> _Instructions to follow_
Reproduce the stretch of the sorority tank thread from "## RussellTheShihTzu (Mar" through "which nip caudals.", word for word.

> _Given text_

# Possible sorority+community-based tank idea



## rubbie5837 (Dec 22, 2014)

So, I have an idea of a sorority of 5 betta ladies and my son's community tank which is 4+ guppies (the + is the babies at any given time), 5 harlequin Rosaboras, and thinking about a school of 10 pigmey cories. This tank will be a 20 gallon long tank with a filter that has a rating of 100gph. I also have a backup 20 long that I could also divide if needed for the ladies, but would like the idea of a big community tank. Would this even be possible to do or is it just unrealistic? According to aquaadvisor, I would suitable filtration and size. The only warnings that popped up was about female betta being aggressive and about the guppy ratio. So I'm wanting to know if anyone has been successful with a simular situation and how did it work out for them? Like I said, I am fully prepared for an alternative such as a strictly sorority tank or a female divided tank. It will have tons of fake plants and plenty of hiding places, as my plan is for various decor with this one. If it is possible, and works out, then I would be able to space out my guys better because I would have freed up my 5 gallon, 10 gallon and have my 20 long available for the guys. Like I said though, if it doesn't work out in any way, I have plenty of room to meet everyone's needs.


----------



## RussellTheShihTzu (Mar 19, 2013)

Can't answer about the sorority but I do know Pygmy Cories are best in tanks with live plants.

Somewhere LittleBettaFish (I believe) posted photos of how heavily planted a tank should be to help keep down sorority aggression.

Could you put one of your boys in there, instead? I love my Betta-based community tanks. The only problem fish are the Neons which nip caudals.


----------



## rubbie5837 (Dec 22, 2014)

> _Data listing_
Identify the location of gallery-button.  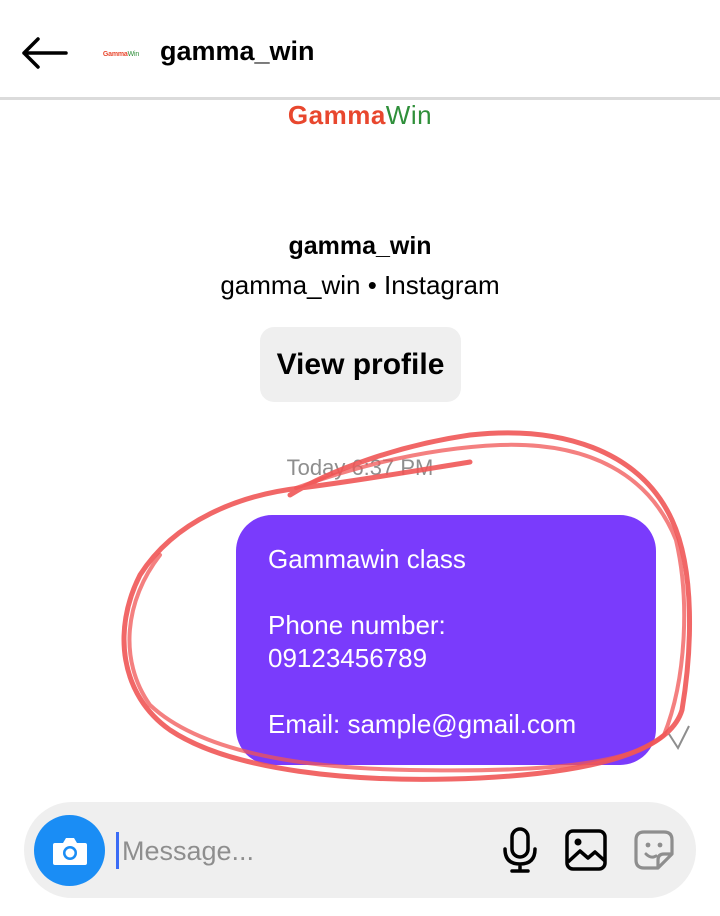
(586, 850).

...

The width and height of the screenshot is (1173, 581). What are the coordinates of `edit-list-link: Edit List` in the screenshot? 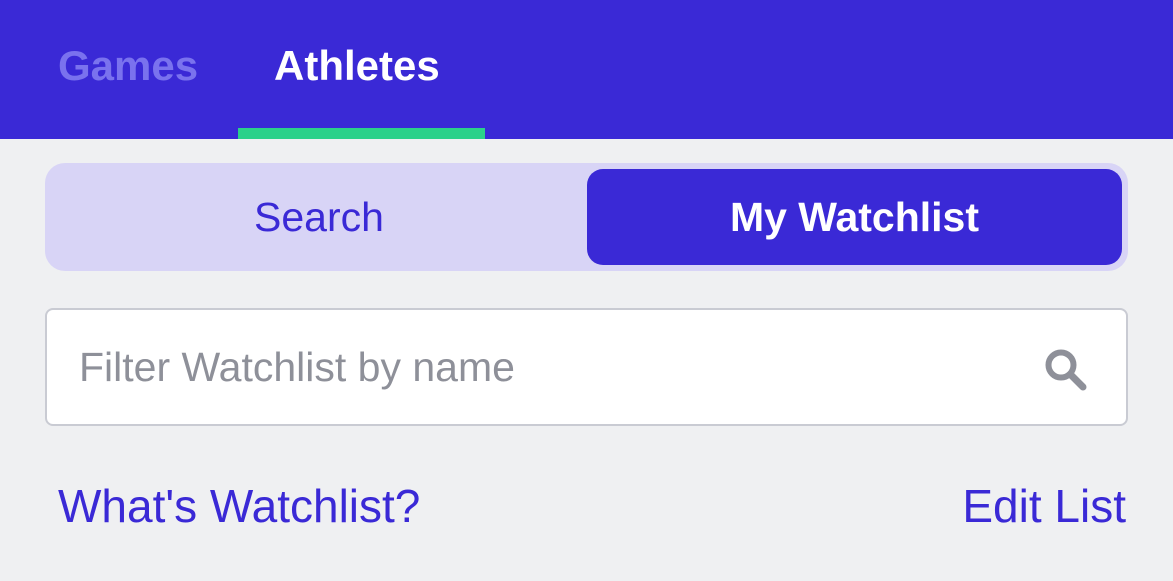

> _Your response_
## RussellTheShihTzu (Mar 19, 2013)

Can't answer about the sorority but I do know Pygmy Cories are best in tanks with live plants.

Somewhere LittleBettaFish (I believe) posted photos of how heavily planted a tank should be to help keep down sorority aggression.

Could you put one of your boys in there, instead? I love my Betta-based community tanks. The only problem fish are the Neons which nip caudals.